いずれの枠組みも、過去のリーマンショックや東日本大震災への緊急対応として制定していたものを拡大したり、追加しているため、複雑さに拍車が掛かっている。

 一体どれを申し込めば良いのだろうかと迷ってしまって当然だ。

 これを交通整理するのに、余分な手間が生じるのである。結果的に結論が遅れるために、信用保証協会付き融資を申込みながら、
日本政策金融公庫にも並行して申込みする事業者も多く、全体でみれば作業量は、2倍にも3倍にも膨れ上がってしまっている。

 一事業者に対しては窓口が一つで、活用する制度も絞り込むことが出来れば、申請者も受付者側もお互い楽になるが、現実は真逆である。

 

第三に、IT化が遅れている事。

 

 例えば、日本公庫の中小企業事業で特別貸付を新規で申込みするとなると、

  • 借入申込書
  • 法人の登記事項証明書
  • 代表者個人の印鑑証明書
  • 納税証明書
  • 最近3期分の税務申告書・決算書
  • 最近の売上高が把握できる資料

 

 これだけの資料を提出した上で面談が必要となる。

 融資の決裁が下りたところで契約手続きを書面で締結し、ようやく融資実行。
感染防止の観点から郵送でも受け付けしているが、郵便日数だけでも数日を要する。

 民間金融機関と信用保証協会とのやり取りも、基本的に紙ベースであるなど、驚くほど遅れているのが実態である。

 

 

審査の形式主義

 

 以上、このような理由で緊急融資の実行が目詰まり状態となっている訳であるが、加えて、その副作用とも言える、いわゆる「審査の形式主義」も生じてしまっている。

 

 普段には付き合いのない事業者からの膨大な申請を裁くとなれば、どうしても審査が形式的にならざるを得ない。審査基準に適合するか否かの冷めた結論が下され、結果的に本当に必要な事業者に届かず、一方で不正受給の温床ともなりかねないのだ。

 

 

民間金融機関の活用

 

 このような状況を踏まえて政府も受付の間口を広げる対策をようやく取り始めた。

 補正予算の成立を機に、実質無利子・無担保・据置最大5年の支援融資を民間金融機関においても取り扱い出来る施策だ。

 そもそも、このコロナ禍への対策を元々あった制度融資の延長線上で乗り切ろうとしたところに無理があった訳で、民間金融機関の力も有効に活用する事が、事業者にとっても、金融機関にとっても必要なのである。

 

 今回のコロナとの戦いは長期戦の様相である。

 戦いの勝敗を決するのは、作戦の優劣よりも兵站術にあると言われるが、資金供給という重要な補給路がまだまだ脆弱なことに変わりはない。
官だけでは足りない。
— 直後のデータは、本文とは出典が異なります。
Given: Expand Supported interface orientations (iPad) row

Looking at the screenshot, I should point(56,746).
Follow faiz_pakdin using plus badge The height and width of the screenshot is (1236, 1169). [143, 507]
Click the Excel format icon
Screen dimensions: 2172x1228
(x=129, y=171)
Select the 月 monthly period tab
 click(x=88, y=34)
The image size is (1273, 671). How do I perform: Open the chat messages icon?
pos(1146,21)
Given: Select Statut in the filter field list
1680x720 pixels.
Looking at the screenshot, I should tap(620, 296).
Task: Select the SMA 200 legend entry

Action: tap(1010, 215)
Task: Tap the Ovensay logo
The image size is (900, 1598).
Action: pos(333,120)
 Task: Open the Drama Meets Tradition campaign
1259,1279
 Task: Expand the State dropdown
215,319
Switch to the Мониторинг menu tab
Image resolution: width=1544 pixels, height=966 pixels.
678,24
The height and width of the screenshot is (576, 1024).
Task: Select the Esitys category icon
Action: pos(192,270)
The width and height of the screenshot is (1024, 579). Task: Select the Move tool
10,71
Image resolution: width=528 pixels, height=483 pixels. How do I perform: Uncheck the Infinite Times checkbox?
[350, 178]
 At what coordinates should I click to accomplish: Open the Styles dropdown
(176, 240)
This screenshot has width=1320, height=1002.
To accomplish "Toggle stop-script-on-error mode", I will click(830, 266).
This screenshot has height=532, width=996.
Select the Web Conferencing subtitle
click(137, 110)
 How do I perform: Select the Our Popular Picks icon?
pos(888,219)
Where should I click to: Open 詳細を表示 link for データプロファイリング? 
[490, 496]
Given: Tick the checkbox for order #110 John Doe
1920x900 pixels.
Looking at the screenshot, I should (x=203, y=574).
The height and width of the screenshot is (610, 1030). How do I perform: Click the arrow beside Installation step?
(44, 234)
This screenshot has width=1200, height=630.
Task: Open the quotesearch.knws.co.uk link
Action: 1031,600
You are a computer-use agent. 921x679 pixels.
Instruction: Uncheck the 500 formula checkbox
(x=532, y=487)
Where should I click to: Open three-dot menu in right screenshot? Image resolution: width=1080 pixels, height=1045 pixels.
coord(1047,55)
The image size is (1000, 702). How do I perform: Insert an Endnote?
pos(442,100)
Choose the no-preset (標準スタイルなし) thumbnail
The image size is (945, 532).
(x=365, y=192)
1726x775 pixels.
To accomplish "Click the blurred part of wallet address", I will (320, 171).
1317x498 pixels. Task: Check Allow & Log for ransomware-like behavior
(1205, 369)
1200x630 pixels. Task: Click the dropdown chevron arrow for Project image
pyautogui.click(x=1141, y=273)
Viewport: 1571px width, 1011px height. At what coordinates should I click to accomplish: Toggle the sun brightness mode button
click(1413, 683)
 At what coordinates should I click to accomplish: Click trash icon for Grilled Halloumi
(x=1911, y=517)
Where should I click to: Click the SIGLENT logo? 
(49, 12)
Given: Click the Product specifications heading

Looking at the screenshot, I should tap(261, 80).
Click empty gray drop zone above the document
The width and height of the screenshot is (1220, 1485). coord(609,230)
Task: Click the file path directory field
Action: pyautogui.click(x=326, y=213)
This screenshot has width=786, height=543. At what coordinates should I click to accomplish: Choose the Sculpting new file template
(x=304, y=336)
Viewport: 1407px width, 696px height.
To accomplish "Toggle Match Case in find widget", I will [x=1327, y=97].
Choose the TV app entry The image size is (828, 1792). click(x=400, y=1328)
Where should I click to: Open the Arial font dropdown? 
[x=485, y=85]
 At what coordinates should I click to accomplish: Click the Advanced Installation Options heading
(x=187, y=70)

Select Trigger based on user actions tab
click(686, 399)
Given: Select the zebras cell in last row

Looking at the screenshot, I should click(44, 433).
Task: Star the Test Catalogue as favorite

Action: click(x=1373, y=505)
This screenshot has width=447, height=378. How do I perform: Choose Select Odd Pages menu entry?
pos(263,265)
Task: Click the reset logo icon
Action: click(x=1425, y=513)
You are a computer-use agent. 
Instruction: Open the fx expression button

民だけでは荷が重すぎる。官民が力を合わせて乗り切るしかない。

 

 

打ち手は様々

 

 こんな時に経営者は、冷静さを保つことが肝要だ。

 

 融資の遅れや杓子定規な対応に苛立ちを感じるのも仕方ないが、それらを補うような救済策など、時々刻々、様々出てきている事実もある。

 

 持続化給付金の支給、納税猶予・減免、休業手当の支給などの公的支援の拡充、手形不渡りの猶予、公共料金の支払い猶予なども打ち出されている。民間金融機関もプロパー融資や返済猶予への機動的な対応や政策金融へのつなぎ融資など、積極的な取り組みも見られる。

 

 状況を必要以上に悲観せず、金融機関や専門家にも相談して、活用できる救済策を効果的に使う。

 

 希望を捨てずに取組めば、打ち手は様々にあることを心に留めていただきたい。